Report every line of the records that contains the word "sidebar", copying each one in full. Case counts.

────

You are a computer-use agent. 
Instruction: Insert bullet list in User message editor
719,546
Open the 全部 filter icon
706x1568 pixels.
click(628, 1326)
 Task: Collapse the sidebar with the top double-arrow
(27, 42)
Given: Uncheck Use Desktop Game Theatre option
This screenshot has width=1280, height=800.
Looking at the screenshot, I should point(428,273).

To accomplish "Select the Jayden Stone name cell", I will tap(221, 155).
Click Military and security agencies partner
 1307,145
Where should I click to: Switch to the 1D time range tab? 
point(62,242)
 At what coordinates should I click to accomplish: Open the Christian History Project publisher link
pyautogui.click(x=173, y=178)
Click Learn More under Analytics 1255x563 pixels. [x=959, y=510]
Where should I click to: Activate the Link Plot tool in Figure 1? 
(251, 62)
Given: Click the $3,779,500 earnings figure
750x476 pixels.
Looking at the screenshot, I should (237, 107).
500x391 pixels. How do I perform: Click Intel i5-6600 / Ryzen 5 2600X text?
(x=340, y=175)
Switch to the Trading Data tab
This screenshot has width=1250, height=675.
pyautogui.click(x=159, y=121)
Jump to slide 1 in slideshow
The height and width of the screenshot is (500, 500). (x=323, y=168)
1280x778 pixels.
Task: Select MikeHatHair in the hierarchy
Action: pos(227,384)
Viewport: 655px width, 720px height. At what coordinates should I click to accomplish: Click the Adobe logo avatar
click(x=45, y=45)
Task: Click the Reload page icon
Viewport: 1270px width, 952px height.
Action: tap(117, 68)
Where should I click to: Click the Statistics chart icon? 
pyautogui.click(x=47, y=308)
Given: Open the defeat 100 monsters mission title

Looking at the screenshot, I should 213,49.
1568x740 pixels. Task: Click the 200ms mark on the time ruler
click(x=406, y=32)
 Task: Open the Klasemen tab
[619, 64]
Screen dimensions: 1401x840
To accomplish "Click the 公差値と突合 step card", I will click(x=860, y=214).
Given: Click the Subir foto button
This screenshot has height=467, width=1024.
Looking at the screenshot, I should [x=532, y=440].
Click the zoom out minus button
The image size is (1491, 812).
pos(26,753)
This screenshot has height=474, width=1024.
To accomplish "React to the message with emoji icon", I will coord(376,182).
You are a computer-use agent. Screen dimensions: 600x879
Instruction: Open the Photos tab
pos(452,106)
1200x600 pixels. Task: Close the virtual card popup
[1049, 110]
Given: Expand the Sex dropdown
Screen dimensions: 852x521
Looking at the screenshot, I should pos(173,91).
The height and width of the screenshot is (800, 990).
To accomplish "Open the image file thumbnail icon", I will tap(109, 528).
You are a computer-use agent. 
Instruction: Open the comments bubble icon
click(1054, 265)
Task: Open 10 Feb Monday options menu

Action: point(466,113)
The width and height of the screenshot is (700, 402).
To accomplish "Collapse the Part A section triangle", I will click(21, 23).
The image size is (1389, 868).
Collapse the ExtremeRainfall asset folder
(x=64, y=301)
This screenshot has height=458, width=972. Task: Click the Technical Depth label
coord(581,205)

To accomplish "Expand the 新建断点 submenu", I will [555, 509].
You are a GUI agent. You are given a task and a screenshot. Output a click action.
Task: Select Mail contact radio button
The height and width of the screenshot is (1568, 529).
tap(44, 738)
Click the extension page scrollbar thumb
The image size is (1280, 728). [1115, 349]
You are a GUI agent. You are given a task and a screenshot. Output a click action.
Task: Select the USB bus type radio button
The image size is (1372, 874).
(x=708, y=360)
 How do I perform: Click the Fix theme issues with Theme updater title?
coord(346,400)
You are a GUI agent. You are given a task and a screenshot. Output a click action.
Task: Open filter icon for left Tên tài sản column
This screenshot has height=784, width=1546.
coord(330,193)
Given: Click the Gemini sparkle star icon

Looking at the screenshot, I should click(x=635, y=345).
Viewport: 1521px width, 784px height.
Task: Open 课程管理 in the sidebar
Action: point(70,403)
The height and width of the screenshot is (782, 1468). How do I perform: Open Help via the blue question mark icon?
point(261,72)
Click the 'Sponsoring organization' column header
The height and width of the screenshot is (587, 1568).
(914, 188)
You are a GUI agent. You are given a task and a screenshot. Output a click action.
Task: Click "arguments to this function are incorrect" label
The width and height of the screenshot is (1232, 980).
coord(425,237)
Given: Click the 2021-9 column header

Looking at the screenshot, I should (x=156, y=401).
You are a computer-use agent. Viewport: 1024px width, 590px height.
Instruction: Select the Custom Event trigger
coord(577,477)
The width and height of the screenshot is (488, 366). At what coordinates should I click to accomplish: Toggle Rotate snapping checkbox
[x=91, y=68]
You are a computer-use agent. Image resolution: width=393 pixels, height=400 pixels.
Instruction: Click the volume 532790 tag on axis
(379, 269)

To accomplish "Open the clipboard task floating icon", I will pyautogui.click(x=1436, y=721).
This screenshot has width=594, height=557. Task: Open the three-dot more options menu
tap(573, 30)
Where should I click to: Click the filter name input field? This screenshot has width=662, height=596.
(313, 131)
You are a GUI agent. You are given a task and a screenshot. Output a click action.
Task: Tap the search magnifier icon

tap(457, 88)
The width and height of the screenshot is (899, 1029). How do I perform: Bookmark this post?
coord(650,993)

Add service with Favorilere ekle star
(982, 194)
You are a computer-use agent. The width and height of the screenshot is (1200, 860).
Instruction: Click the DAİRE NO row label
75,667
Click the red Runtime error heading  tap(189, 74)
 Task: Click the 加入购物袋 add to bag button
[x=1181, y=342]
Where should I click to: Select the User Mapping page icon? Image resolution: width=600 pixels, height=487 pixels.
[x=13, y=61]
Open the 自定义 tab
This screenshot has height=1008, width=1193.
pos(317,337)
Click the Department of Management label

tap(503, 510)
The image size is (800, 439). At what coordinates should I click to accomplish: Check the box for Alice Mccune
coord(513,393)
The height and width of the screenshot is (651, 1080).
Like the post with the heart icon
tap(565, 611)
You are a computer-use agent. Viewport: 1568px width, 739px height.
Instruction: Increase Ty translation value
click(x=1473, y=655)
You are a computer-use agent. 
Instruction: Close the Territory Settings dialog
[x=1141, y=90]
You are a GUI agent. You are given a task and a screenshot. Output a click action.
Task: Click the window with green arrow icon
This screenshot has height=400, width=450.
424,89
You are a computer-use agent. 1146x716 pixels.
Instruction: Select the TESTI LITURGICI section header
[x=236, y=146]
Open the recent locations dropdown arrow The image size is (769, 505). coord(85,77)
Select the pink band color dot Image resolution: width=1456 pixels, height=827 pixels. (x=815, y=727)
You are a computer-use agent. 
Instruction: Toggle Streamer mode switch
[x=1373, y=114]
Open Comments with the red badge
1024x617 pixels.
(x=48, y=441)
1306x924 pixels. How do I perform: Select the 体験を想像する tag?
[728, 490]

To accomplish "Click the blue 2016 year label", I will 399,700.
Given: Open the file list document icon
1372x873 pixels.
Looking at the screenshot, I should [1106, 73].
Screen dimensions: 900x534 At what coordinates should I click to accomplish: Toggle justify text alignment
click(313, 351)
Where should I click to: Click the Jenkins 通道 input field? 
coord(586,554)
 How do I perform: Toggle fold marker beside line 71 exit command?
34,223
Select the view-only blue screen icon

────

→ **Solved problem**:
 Task: Collapse the sidebar with the top double-arrow
Task: Open 课程管理 in the sidebar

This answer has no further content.